Staheli started teaching at UW School of Medicine and practicing at Seattle Children’s (then Children’s Orthopedic Hospital) in 1968. He was a founding member of the Pediatric Orthopedic Study Group, which later became the Pediatric Orthopedic Society of North America (POSNA); served as the department director of Children’s Orthopedic Hospital from 1977-1992 and for many years was a faculty member and professor in the UW Department of Orthopaedics and Sports Medicine; and was the founding editor of the Journal of Pediatric Orthopedics in 1980.

Staheli received numerous awards throughout his career, including the POSNA Distinguished Achievement Award and the POSNA Humanitarian Award.

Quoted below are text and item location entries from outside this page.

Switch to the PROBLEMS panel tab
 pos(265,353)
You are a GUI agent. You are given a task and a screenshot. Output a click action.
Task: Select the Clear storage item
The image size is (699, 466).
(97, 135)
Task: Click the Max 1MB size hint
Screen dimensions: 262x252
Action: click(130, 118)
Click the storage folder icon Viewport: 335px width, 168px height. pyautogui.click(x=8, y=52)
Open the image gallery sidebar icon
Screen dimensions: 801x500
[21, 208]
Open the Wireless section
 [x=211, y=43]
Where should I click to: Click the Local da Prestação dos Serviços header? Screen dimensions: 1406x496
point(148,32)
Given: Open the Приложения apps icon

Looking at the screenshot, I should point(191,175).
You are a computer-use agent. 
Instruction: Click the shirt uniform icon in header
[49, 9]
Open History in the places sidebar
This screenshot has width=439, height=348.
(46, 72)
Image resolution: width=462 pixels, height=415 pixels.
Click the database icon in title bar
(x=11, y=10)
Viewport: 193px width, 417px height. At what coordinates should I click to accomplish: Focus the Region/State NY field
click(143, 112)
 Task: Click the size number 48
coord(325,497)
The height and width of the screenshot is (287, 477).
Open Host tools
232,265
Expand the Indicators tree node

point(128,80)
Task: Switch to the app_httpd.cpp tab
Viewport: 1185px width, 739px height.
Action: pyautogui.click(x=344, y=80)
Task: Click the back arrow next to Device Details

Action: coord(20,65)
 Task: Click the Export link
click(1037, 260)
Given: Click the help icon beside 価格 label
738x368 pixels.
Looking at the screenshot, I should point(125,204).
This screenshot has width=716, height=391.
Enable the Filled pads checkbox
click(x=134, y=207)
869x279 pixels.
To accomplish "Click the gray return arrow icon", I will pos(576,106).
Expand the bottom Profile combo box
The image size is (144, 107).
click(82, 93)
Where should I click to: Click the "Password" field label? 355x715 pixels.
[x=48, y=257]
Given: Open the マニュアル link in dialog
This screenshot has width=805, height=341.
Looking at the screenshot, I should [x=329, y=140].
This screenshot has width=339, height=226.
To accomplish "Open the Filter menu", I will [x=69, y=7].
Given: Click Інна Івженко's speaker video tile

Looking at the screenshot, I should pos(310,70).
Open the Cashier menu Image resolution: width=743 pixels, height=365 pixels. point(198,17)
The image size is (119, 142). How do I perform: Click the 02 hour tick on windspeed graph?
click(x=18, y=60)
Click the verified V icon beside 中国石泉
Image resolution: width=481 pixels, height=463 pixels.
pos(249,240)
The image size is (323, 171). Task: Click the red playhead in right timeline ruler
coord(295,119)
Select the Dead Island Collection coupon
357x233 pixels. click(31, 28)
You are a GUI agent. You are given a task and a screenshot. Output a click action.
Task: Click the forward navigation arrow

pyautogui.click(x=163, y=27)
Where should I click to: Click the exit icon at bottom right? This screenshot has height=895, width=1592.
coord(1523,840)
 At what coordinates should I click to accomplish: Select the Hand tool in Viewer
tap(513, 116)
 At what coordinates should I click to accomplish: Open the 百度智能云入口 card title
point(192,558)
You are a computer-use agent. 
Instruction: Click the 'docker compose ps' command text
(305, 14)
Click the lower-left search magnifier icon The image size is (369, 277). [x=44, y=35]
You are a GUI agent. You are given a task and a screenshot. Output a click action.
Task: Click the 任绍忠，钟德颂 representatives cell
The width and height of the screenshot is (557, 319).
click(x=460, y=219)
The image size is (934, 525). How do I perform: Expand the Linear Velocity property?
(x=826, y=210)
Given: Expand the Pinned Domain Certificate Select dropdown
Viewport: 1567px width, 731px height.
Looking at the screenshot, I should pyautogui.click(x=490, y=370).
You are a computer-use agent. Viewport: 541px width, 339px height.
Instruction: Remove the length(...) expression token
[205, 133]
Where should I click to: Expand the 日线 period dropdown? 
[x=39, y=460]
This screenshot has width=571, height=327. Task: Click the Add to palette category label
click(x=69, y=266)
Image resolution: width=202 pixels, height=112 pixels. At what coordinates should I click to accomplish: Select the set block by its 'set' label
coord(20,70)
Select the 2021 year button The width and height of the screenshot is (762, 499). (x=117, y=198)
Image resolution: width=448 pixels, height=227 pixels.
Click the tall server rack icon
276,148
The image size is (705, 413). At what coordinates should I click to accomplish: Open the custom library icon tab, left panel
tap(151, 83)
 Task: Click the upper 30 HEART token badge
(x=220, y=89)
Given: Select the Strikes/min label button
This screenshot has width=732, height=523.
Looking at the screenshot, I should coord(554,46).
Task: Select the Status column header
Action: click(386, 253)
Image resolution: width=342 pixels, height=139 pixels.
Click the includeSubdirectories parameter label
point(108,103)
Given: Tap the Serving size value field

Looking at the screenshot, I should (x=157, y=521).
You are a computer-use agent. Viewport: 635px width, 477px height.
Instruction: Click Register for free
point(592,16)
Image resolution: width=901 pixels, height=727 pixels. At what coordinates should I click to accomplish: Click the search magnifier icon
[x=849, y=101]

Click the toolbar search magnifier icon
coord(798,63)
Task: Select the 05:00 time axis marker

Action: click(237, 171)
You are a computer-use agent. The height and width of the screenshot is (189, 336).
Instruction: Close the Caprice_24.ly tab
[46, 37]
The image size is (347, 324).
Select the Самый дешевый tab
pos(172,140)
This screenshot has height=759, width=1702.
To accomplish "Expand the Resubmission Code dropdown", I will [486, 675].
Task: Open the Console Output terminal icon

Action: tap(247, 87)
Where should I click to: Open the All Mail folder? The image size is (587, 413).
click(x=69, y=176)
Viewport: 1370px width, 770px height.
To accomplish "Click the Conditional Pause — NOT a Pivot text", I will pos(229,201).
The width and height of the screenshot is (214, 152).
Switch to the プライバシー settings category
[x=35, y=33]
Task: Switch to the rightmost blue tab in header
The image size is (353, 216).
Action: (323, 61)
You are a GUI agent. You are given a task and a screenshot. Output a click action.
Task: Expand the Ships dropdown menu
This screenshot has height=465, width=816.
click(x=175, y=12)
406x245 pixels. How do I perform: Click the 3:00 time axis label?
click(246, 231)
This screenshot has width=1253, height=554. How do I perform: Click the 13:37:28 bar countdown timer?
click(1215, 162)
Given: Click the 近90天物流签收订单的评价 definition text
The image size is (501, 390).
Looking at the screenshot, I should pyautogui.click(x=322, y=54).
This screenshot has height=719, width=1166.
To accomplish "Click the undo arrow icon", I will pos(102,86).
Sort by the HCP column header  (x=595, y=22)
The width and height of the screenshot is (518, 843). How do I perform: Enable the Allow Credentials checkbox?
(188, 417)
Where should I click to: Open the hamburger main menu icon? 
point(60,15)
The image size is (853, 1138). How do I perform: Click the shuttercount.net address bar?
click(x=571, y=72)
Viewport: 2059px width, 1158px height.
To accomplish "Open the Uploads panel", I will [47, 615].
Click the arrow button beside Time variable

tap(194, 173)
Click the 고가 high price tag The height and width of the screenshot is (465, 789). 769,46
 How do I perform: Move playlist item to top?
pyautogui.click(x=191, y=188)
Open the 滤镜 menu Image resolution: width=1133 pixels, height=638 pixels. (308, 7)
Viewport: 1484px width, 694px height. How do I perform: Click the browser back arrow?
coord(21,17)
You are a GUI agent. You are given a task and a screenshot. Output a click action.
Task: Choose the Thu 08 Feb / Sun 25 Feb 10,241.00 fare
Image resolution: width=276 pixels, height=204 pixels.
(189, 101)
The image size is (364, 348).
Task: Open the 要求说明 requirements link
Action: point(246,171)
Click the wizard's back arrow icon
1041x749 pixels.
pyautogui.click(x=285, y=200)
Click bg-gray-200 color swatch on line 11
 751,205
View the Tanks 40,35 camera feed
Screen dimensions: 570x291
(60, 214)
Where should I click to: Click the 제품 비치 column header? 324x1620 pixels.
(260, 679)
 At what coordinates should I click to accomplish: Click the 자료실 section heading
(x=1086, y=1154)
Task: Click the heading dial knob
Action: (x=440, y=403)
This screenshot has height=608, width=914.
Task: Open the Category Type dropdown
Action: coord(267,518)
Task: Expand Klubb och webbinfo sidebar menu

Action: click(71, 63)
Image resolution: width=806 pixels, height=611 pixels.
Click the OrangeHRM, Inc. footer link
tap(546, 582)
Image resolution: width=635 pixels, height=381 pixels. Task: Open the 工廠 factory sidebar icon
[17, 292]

In 2002, Staheli created Global HELP, a nonprofit humanitarian organization that works to provide a free online medical library that focuses on children’s health in underserved communities.

Staheli was a passionate mentor and teacher. You can read an excerpt from a remembrance written by one of his colleagues at Seattle Children’s, Vincent Mosca, MD, below.

“Lynn always had a passion for teaching — from medical students up to practicing orthopedic and pediatric orthopedic surgeons around the world. His passion for teaching was generated by his passion for helping children with musculoskeletal problems both personally and by educating other providers to do the same.

“Lynn was the most selfless, unassuming, altruistic individual I’ve ever known. He never took full credit for his many accomplishments but, instead, always recognized the contributions of others to his successes. He was inclusive of others and never felt threatened by the accomplishments of others. In his publications, he noted even the most minor contributions of others to his works by their name, photo and email. …

“Calling him a unique human being who made the world a better place is a gross understatement. He never did, nor would he ever, accept or acknowledge his contributions. That’s just Lynn.

“And to Lana, his beloved wife of almost 50 years, thanks for sharing Lynn with us, i.e., the world.”